Heureux qui comme Ulysse (2/4)
Pourquoi j’ai sauté le pas…
En regardant en arrière j’ai l’impression de m’être toujours orienté avec une obsession : apprendre de tout, tout le temps, sur tout, pour contribuer à améliorer le monde. C’est naïf et présomptueux mais j’ai trouvé une manière de le concrétiser en devenant designer.
Le designer, c’est celui qui dessine à dessein.
Ces deux mots sont issus du latin designare qui a également donné design.
Le designer appréhende le système dans sa globalité.
À l’image de Peter Berhens en 1907 qui conçut pour AEG l’architecture de l’usine, le poste de travail des ouvriers, plusieurs produits, le catalogue ou le logo. Ce dernier était d’ailleurs l’un des tous 1ers apposés sur un produit, permettant de transférer la confiance du client – issue de la bonne expérience du produit – du quincailler à la marque.
Le designer donne une voix à chacun.
En lançant les Arts&Craft, William Morris – un des fondateurs du design dans sa conception moderne – souhaitait redonner une place au savoir-faire de l’ouvrier au début de l’industrialisation galopante au Royaume-Uni. C’est toujours son rôle aujourd’hui de prendre en compte les différentes sensibilités de l’écosystème dans lequel est conçu un produit.
Le designer retient la simplicité et l’efficacité.
Cela s’illustre parfaitement dans le mouvement japonais du Mingei et les réalisations de son chef de file Soetsu Yanagi au côté de Charlotte Perriand, et cela a participé au succès d’Apple.

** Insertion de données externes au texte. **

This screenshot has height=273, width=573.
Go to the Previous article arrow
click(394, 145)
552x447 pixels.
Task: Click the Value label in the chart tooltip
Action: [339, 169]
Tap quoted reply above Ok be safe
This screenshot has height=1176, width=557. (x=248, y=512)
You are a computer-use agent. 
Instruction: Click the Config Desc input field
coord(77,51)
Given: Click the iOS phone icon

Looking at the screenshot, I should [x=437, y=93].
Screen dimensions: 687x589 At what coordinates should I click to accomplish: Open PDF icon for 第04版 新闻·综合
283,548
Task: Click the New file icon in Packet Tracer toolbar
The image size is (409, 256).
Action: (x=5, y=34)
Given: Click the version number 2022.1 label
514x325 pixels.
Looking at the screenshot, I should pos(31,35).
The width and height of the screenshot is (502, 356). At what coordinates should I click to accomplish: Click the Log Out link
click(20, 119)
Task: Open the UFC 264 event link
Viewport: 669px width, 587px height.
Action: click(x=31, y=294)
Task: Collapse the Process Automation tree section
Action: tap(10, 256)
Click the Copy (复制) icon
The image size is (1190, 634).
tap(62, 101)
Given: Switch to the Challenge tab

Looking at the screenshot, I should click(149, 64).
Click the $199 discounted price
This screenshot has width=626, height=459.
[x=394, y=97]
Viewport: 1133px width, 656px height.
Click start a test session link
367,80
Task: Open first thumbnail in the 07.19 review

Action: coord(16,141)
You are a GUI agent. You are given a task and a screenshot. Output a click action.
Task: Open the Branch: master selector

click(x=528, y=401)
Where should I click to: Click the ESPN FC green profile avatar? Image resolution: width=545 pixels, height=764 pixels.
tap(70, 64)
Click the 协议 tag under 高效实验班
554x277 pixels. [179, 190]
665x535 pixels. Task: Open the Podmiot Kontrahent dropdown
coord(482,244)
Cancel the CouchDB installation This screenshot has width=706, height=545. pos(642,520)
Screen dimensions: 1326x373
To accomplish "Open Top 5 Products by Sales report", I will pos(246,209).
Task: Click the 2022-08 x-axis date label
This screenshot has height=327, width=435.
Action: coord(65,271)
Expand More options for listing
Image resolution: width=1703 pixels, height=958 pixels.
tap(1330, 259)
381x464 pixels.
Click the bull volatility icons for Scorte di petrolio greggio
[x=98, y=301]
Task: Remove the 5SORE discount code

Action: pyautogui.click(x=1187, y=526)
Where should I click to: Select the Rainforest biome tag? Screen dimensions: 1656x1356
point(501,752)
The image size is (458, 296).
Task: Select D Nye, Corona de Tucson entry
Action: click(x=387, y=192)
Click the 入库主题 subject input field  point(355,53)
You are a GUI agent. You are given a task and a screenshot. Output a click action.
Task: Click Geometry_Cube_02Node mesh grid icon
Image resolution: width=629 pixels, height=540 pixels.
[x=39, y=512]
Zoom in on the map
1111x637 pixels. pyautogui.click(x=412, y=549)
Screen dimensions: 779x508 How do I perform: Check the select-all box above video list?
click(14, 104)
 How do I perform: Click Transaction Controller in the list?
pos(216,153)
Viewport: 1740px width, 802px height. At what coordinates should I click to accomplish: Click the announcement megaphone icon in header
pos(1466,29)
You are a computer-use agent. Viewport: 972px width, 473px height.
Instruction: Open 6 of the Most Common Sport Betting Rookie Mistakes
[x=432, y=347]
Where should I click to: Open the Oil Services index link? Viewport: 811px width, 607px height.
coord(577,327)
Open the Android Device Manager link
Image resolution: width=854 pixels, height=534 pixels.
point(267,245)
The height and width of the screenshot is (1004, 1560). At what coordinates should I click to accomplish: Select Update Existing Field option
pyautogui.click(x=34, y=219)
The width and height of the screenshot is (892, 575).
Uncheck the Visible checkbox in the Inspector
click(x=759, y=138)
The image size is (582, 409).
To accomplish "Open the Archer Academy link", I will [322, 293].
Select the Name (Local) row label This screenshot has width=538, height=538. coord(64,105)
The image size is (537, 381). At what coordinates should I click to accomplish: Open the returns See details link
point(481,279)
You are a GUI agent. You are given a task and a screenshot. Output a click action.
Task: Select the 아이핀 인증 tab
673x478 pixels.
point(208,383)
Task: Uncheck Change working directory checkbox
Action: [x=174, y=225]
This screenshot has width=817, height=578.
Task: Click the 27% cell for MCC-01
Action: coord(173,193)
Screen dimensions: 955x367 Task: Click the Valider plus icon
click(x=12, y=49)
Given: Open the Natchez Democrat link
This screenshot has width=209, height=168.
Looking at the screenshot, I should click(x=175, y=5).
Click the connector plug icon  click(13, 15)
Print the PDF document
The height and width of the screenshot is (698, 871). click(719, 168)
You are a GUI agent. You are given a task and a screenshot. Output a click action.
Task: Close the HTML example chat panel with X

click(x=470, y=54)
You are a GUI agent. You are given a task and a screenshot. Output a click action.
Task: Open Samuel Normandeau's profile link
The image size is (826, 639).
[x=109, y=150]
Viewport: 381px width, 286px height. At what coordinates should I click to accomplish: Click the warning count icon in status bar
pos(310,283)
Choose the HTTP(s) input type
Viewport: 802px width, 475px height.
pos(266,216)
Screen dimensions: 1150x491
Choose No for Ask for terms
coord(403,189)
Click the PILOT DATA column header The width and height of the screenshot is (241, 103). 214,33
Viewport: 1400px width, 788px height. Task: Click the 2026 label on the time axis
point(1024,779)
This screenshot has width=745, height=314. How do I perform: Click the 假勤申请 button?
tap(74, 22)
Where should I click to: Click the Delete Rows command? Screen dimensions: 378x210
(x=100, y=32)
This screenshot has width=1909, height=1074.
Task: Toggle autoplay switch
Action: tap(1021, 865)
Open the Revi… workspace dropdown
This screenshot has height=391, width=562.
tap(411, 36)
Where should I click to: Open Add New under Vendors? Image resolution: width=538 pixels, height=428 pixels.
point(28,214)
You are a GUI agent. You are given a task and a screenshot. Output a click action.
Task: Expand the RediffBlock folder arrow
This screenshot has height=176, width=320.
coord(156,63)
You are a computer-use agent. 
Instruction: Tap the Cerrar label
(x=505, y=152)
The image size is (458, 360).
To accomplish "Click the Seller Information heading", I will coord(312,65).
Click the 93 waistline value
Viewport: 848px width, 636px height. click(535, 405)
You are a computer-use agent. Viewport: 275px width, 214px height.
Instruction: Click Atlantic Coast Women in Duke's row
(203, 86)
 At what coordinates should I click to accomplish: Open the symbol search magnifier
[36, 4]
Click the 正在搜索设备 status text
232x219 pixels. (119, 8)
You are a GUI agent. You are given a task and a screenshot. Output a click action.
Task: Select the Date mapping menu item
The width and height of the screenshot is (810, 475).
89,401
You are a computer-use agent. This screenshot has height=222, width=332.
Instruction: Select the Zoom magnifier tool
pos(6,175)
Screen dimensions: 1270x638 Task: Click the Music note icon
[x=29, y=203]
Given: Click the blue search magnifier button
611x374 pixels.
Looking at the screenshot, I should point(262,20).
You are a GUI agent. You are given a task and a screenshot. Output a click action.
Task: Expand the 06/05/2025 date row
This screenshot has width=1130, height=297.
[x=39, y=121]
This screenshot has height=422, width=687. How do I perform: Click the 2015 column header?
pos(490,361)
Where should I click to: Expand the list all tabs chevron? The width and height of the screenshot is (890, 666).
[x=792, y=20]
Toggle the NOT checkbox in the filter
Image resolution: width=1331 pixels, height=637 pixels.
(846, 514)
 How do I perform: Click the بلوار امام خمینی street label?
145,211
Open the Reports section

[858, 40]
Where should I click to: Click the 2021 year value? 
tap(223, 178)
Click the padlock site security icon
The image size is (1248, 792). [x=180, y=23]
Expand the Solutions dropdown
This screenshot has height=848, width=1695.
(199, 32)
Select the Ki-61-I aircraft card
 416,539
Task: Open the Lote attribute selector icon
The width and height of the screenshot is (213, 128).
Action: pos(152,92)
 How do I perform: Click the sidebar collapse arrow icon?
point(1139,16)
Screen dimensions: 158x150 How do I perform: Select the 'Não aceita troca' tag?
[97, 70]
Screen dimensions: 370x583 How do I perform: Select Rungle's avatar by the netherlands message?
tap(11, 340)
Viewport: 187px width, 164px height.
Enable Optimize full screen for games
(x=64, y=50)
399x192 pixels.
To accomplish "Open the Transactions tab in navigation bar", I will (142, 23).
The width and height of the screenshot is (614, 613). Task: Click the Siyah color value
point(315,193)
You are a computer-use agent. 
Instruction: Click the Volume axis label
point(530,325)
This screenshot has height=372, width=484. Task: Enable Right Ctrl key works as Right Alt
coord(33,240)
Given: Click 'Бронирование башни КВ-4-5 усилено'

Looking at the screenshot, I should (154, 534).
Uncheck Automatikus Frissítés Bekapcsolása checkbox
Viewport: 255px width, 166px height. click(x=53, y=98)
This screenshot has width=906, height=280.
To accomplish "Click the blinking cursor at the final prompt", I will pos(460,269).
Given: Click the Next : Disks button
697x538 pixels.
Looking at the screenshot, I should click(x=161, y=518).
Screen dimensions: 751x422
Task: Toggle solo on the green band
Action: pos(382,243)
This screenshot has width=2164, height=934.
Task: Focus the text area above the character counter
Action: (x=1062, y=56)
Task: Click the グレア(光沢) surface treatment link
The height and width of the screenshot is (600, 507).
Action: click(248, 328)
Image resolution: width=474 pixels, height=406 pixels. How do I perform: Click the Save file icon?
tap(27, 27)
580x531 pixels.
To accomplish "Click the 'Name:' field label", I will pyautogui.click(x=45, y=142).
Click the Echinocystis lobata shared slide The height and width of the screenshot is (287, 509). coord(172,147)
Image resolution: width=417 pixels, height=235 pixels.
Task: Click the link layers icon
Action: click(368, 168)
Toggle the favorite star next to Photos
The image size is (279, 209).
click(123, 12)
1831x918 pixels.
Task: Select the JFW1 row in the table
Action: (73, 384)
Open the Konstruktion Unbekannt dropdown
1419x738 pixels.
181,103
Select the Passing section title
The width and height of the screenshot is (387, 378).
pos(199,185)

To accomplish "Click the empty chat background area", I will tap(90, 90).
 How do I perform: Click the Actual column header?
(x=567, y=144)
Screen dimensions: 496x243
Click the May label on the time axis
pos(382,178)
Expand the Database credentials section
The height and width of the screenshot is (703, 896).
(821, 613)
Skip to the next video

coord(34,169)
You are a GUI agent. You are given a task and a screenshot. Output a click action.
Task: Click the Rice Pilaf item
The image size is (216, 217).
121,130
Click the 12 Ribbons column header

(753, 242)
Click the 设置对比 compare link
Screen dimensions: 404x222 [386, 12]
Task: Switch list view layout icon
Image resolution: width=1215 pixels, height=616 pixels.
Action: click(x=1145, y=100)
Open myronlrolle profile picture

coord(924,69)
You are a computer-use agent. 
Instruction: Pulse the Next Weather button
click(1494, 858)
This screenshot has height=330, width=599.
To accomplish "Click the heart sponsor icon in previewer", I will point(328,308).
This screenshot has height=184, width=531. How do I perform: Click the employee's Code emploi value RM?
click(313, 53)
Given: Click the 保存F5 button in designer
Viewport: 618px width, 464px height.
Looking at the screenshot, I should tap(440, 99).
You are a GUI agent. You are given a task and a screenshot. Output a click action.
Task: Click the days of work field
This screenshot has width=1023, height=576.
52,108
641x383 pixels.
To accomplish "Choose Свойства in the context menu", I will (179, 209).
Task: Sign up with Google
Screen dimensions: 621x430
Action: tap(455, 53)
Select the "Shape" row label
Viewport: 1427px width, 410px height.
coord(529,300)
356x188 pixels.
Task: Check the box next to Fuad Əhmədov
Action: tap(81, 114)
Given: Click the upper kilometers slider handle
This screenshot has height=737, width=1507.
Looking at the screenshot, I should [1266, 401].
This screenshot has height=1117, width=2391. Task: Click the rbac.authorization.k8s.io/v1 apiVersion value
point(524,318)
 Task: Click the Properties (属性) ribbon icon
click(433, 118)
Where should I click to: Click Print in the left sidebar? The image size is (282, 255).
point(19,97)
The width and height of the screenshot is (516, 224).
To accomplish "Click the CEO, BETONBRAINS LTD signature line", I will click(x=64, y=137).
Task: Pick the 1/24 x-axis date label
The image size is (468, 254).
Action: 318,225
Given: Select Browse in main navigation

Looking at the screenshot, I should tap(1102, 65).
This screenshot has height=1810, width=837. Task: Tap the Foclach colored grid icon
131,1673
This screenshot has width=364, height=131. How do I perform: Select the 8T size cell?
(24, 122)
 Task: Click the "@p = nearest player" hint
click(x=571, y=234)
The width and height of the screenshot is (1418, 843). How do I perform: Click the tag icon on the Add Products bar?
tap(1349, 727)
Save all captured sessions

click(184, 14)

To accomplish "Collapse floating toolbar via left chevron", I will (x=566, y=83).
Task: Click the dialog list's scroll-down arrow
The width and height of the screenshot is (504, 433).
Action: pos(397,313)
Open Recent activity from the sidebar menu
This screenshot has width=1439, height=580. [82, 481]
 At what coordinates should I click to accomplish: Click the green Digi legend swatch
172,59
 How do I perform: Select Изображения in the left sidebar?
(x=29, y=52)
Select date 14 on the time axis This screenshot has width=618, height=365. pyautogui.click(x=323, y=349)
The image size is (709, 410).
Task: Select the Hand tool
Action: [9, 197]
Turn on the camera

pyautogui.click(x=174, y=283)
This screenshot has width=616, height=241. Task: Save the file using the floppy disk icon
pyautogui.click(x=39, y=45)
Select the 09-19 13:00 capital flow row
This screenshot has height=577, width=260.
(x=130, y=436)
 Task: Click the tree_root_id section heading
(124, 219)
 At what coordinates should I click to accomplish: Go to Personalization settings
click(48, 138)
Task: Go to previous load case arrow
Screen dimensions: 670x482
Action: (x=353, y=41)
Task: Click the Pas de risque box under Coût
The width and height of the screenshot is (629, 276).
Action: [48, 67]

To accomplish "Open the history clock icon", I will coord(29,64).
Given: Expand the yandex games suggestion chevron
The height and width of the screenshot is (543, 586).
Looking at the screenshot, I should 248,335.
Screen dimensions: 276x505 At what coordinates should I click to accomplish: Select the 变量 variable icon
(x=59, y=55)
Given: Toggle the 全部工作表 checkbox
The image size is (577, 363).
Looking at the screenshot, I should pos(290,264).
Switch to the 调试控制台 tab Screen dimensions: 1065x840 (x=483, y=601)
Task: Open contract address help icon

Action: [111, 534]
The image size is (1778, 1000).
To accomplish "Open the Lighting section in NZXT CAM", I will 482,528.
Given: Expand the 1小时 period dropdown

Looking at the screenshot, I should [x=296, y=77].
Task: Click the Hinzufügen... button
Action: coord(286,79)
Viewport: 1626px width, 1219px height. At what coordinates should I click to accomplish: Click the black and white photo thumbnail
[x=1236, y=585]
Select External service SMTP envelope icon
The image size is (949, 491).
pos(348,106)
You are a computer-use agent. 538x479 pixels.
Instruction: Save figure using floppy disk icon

Le designer n’est expert en rien mais s’intéresse à tout… Et dans l’esprit de certains, il n’est bon qu’à faire des chaises.
Pour changer le monde je me suis dit qu’il allait me falloir faire beaucoup de chaises. Alors j’ai tenté d’aborder le problème par l’autre bout : travailler avec ceux qui se demandent si une nouvelle chaise est vraiment la solution. Influencer le système de l’intérieur, parce que “un degré de barre au début ça fait une sacrée différence à la fin” comme dirait Antoine Fenoglio fondateur des Sismo.
Mais cette efficacité en coulisse dépend du pouvoir de conviction du designer et des objectifs du clients. Quand je dis client, je parle de celui qui paye le designer, pas de celui à qui est destiné la solution – le fameux user — et ce ne sont pratiquement jamais les mêmes.
J’ai mis longtemps à comprendre que quelque soit leurs titres ronflants mes interlocuteurs étaient des funambules : ils sont en équilibre, soumis à pas mal de contraintes et cherchent juste à avancer sans se casser la gueule. Avancer, en cherchant de l’avancement, trop rarement à progresser, pour apporter un progrès à tous. Alors souvent ils font le spectacle et donne au public ce qu’ils estiment qu’il est venu chercher.
Mais qu’est-ce qu’il cherche le public ? De là-haut il est difficile de l’entendre. Alors même si à l’entracte Pierrot tente de partager ce qu’il a entendu au bord de la piste, ses gesticulations font surtout sourire. Et puis, quel funambule irait dire à Monsieur Loyal qu’il faut changer de spectacle, au risque de perdre soi-même sa place ?
Nous sommes tous des funambules qui veulent donner plus d’importance à nos numéros et, à défaut, ne pas en perdre, pour ne pas disparaître. Alors les funambules se taisent et les Messieurs Loyal perpétuent ce qu’ils prennent pour des évidences. Ils ont toujours fait ainsi et sont arrivés au sommet, pourquoi écouteraient-ils les gesticulations de Pierrot ?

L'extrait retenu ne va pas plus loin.